Return an exact copy of the lines from the one holding "Task: Follow the Learn more link" to the end of the data, including both the starting and final lines. Leave the pictures out.
---
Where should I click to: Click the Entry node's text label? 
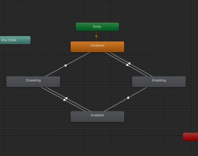97,27
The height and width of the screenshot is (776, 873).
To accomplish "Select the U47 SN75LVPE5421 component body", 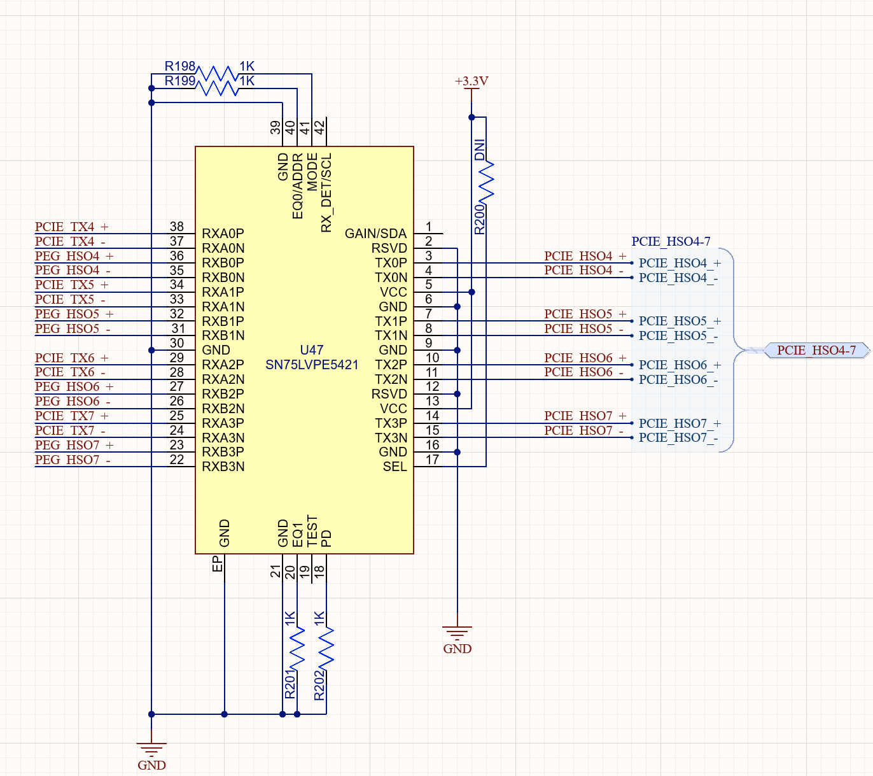I will (304, 350).
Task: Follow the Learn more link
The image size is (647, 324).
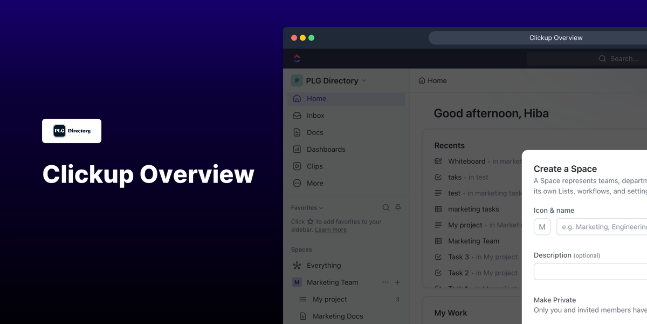Action: pos(331,230)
---
Exercise result:
Task: Follow the Learn more link
The image size is (647, 324).
Action: pos(331,230)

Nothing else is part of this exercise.